Performance of Language Models in Functional Programming Languages

Functional programming languages differ fundamentally from imperative languages, posing a significant challenge for language models, such as CodeGPT and UniXcoder, that are fine-tuned primarily on the latter. A recent study delves into this issue, focusing on Haskell, and seeks to find ways to overcome the performance gap.
Summary
- Functional languages like Haskell are underrepresented in code completion models research.
- CodeGPT and UniXcoder are evaluated for Haskell code completion.
- An automatic evaluation reveals the need for better functional language representation in LLM pre-training.
- Manual evaluation shows frequent incomplete or incorrect predictions.
Key Points
- The study uses a publicly accessible Haskell dataset on HuggingFace for model fine-tuning.

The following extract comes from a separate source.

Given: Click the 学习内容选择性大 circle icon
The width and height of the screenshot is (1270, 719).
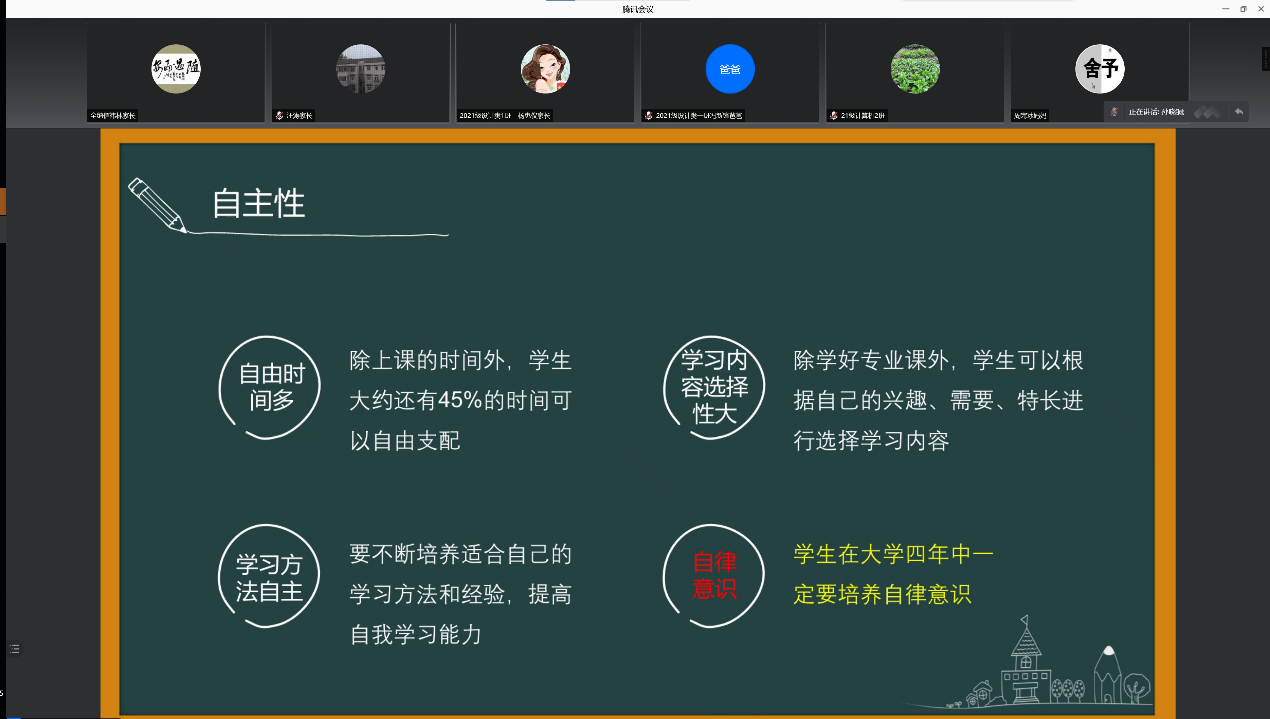Looking at the screenshot, I should 714,386.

- Results indicate that knowledge from imperative language models does not transfer well to functional languages.
- The HumanEval-Haskell dataset reveals that CodeGPT often generates empty or extra predictive comments.
- UniXcoder tends to produce incomplete or incorrect predictions more frequently.
This paper sheds light on the challenges faced by functional programming languages in the realm of AI-assisted code completion. The findings suggest a dire need for more high-quality Haskell datasets and indicate the potential for tailored models to improve functionality in this area.